--- Input Enclosed Below ---

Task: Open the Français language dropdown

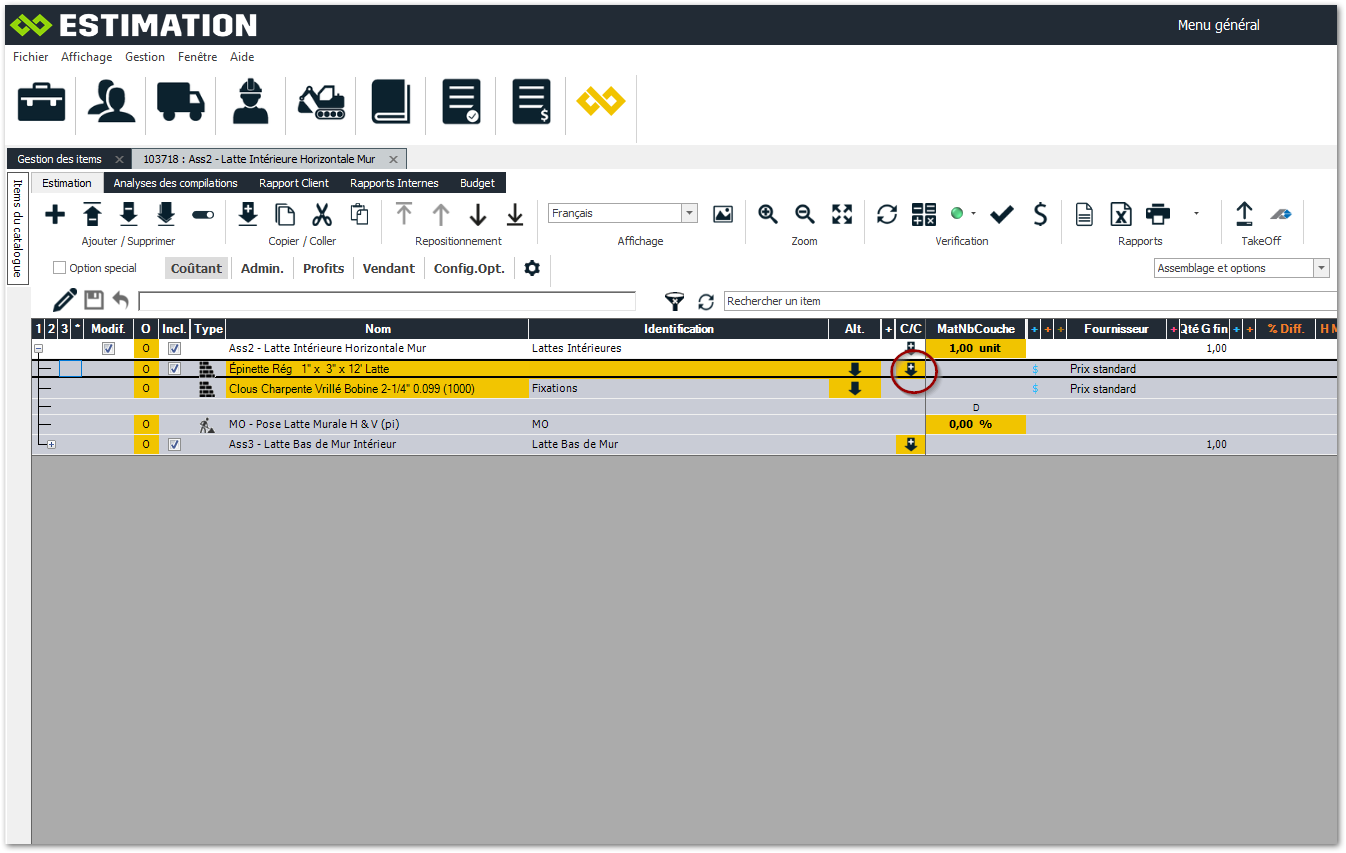Action: [689, 213]
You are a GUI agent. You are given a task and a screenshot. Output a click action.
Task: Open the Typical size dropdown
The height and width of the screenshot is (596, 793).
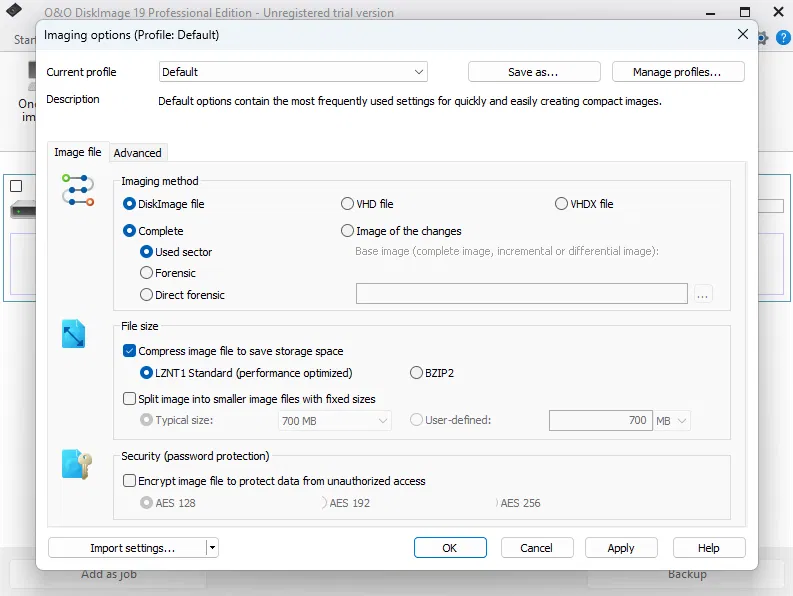[x=334, y=421]
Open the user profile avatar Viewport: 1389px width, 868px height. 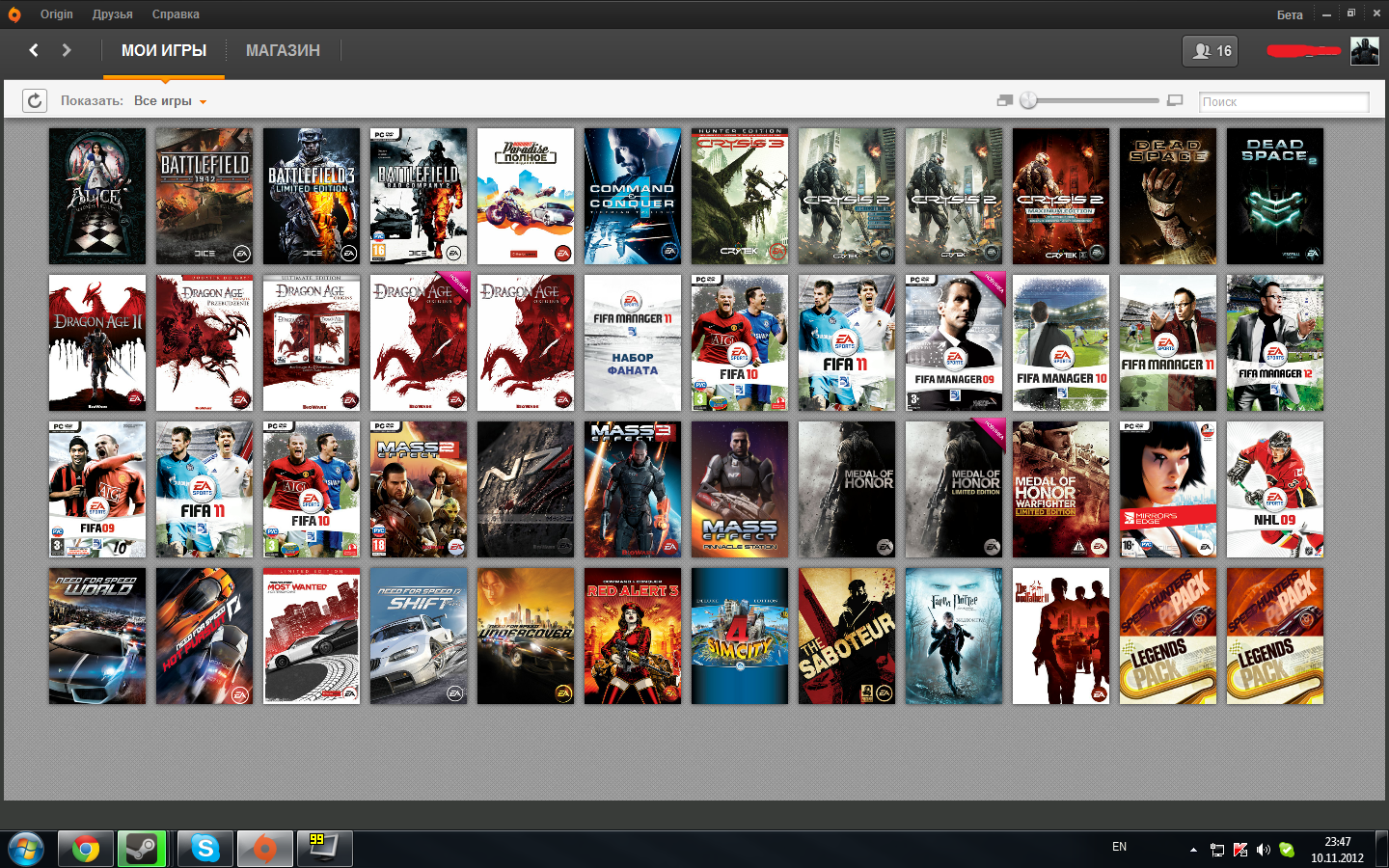pos(1364,51)
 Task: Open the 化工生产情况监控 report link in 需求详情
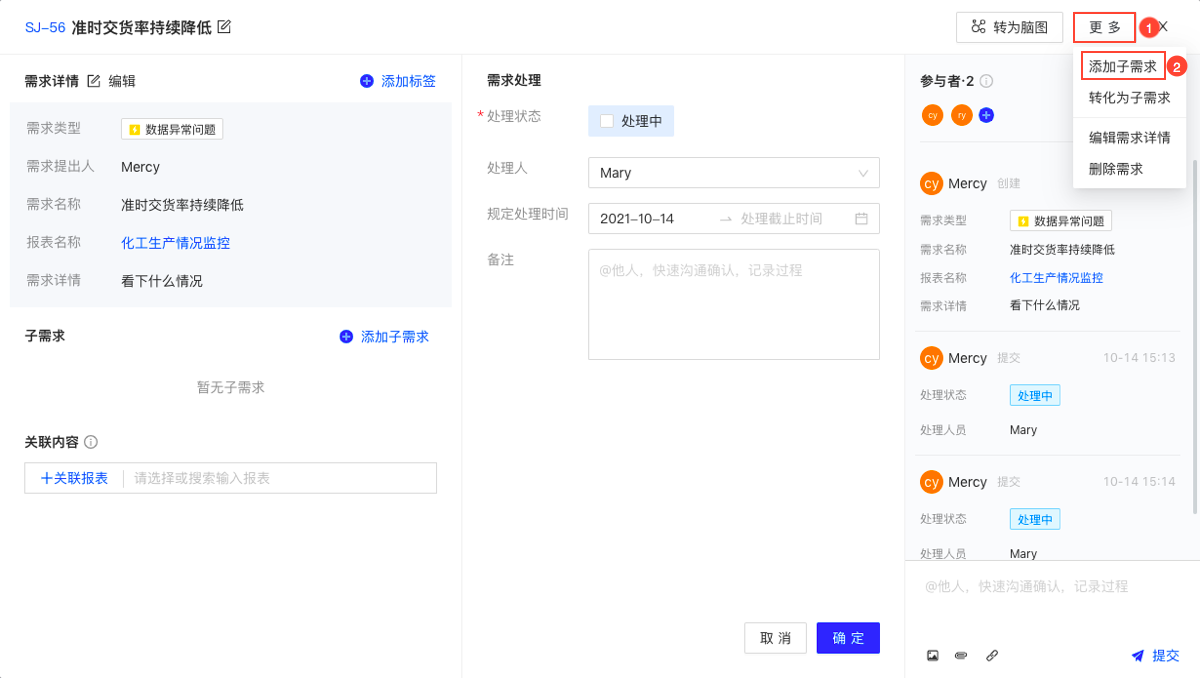coord(175,243)
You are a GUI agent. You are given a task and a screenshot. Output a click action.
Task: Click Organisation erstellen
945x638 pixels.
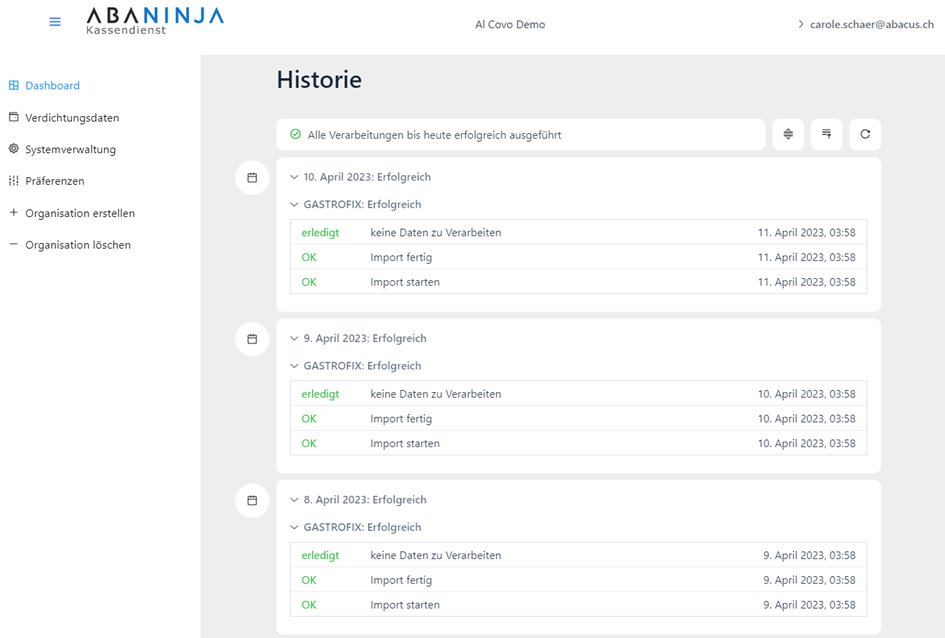point(79,213)
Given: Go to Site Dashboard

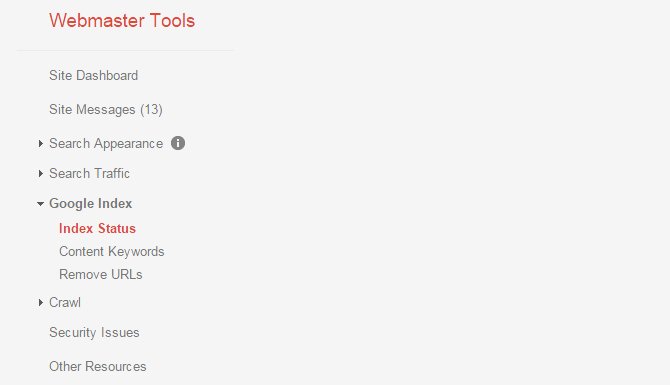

--- End of Enclosed Input ---

_Work to complete_
Return only the lines from the one containing "Task: Open the 化工生产情况监控 report link in 需求详情" through the last line of the entries above, exactly as written and without pictures.

_Response area_
 Task: Open the 化工生产情况监控 report link in 需求详情
coord(175,243)
You are a GUI agent. You are given a task and a screenshot. Output a click action.
Task: Click Organisation erstellen
945x638 pixels.
point(79,213)
Given: Go to Site Dashboard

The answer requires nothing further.